Flaming, Naked, Stung

Koch

“You are not just the age you are, you are all the ages you have ever been.”

Kenneth Koch

Sensation

by Arthur Rimbaud

Translated by Kenneth Koch

On blue summer evenings I’ll go
. . down the pathywas
Pricked by the grain, crushing the
. . tender grass –
Dreaming, I’ll feel its coolness on
. . my feet.
I’ll let the wind bathe my bare head.

I won’t talk at all, I won’t think
. . about anything
But infinite love will rise in my soul.
And I’ll go far, very far, like a gypsy
Into nature – happy, as if with
. . a woman.

▸ SUPPLIED MATERIAL:
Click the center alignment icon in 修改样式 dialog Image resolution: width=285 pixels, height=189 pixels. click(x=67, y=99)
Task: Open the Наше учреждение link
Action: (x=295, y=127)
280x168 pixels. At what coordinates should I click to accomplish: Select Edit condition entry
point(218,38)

...

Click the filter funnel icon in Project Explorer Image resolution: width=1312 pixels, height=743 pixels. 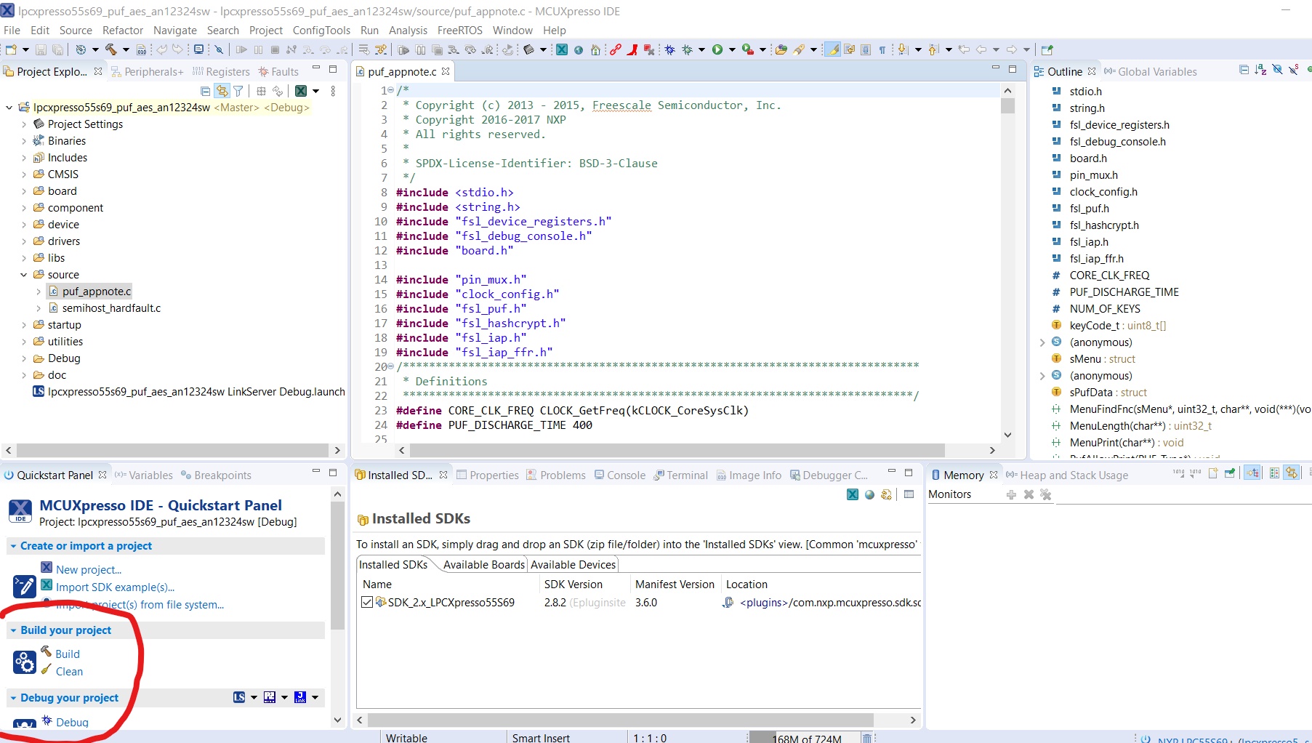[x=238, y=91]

* * *

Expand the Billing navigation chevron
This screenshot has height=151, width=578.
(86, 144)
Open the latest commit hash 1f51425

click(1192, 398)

▸ EXERCISE: Extend the page featuring Kenneth Koch's translation of Rimbaud's poem "Sensation," continuing from its final line. The rows were gathered from a separate source and are unrelated to the page.

▸ RESULT OF THIS EXERCISE:
There are certain June evenings that are most suitable for time travel here in Minnesota.  The blue light of the evening sky, the greenest green that Minnesota is capable of producing everywhere I look, the light fragrance of peonies punctuating the breeze, a temperature in which few clothes are needed except for protection from mosquitoes all combine for a state of bliss that allows for transport to all kinds of destinations. All that’s required is a campfire crackling into the edge of darkness, the embers beginning to roll with reds and oranges and the occasional green or blue flame, to hypnotize you into a state where your soul can be transported. It is on those nights that I can become like Koch said, “every age I have ever been.”  I can relive June nights playing kick the can in the back yard, or riding my bike to nowhere in particular or sitting on a dock on a lake with my legs in the water, an evening tending bar for a wedding along the Mississippi river or playing with my children and the dog in the yard, or dancing with a partner at an outdoor music festival with reverie.  It is all there for the traveling.

Where are you headed this week one June night in your mind?   Are you bringing a friend?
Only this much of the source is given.